[Screenshot grounding data]
───
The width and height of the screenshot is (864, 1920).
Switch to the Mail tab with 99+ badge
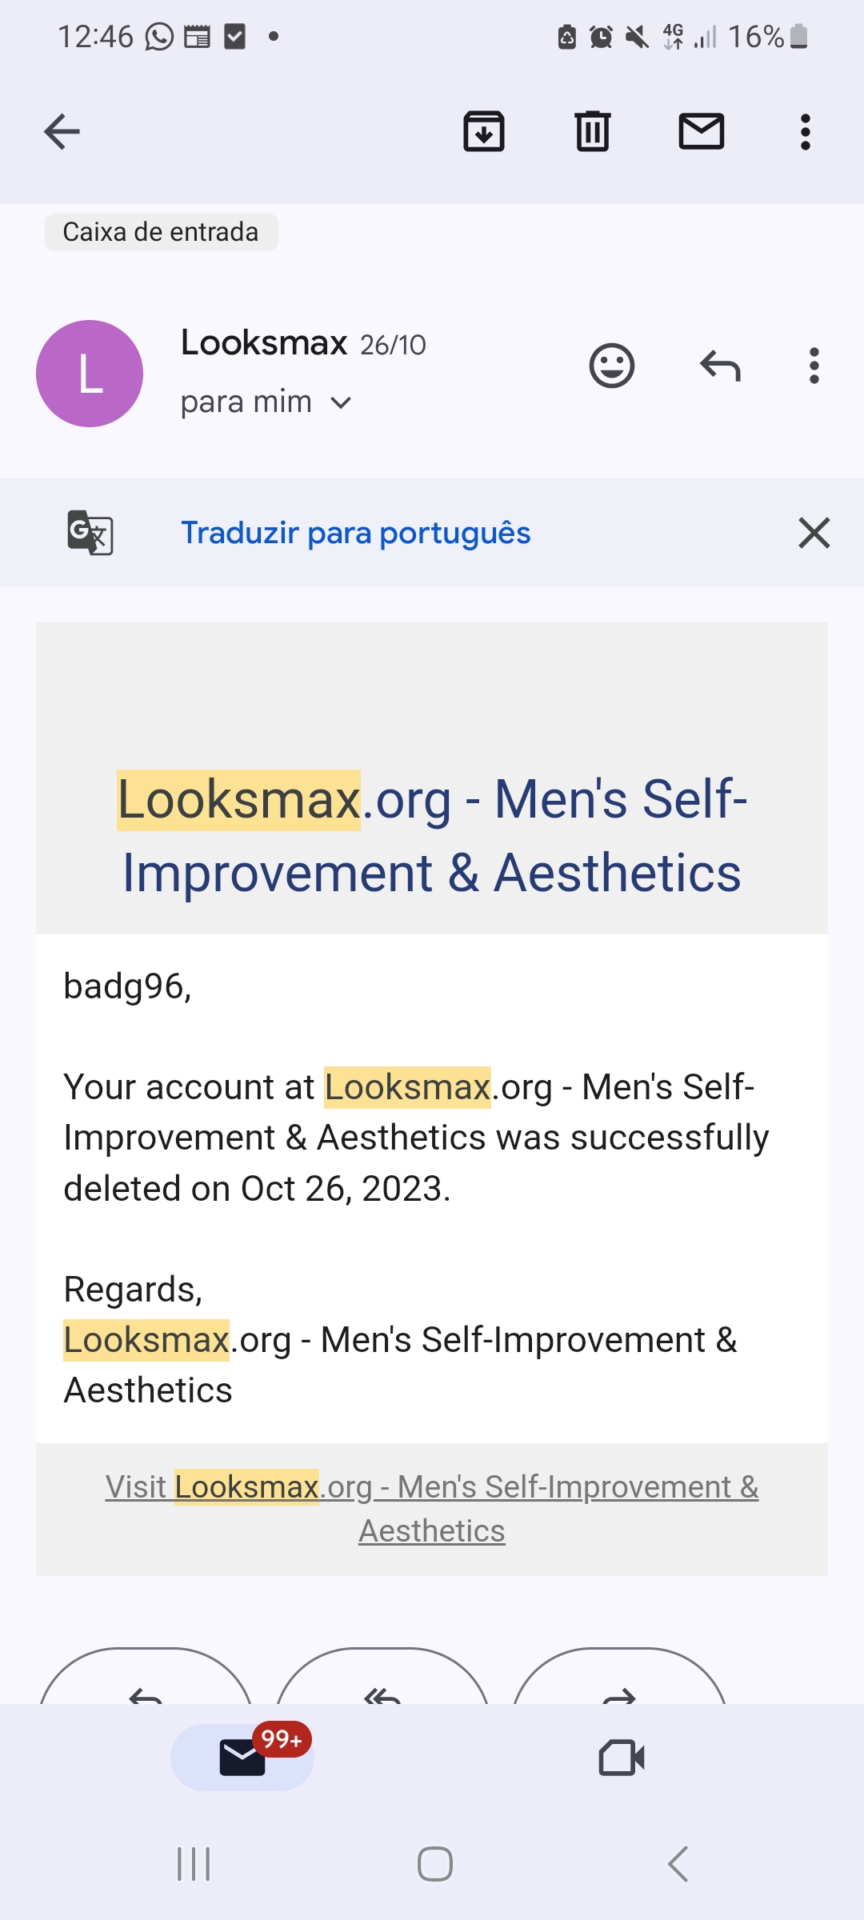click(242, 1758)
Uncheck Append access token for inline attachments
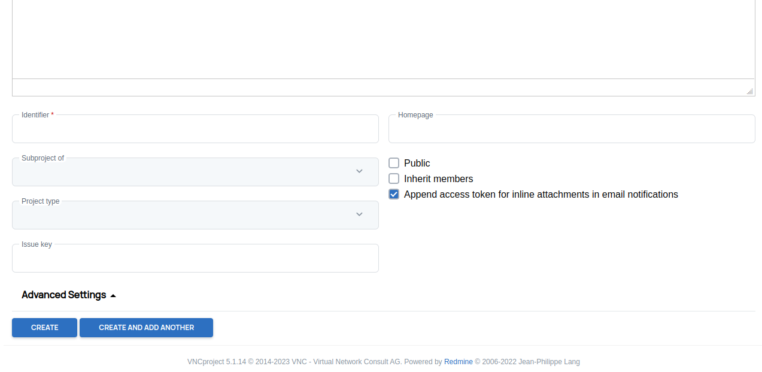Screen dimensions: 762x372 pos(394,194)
───
**WHAT TO DO:** Type out the entries again without a single change, and leave the pictures out.

**EXERCISE RESPONSE:**
The width and height of the screenshot is (864, 1920).
Switch to the Mail tab with 99+ badge
click(242, 1758)
Uncheck Append access token for inline attachments
Screen dimensions: 762x372 pos(394,194)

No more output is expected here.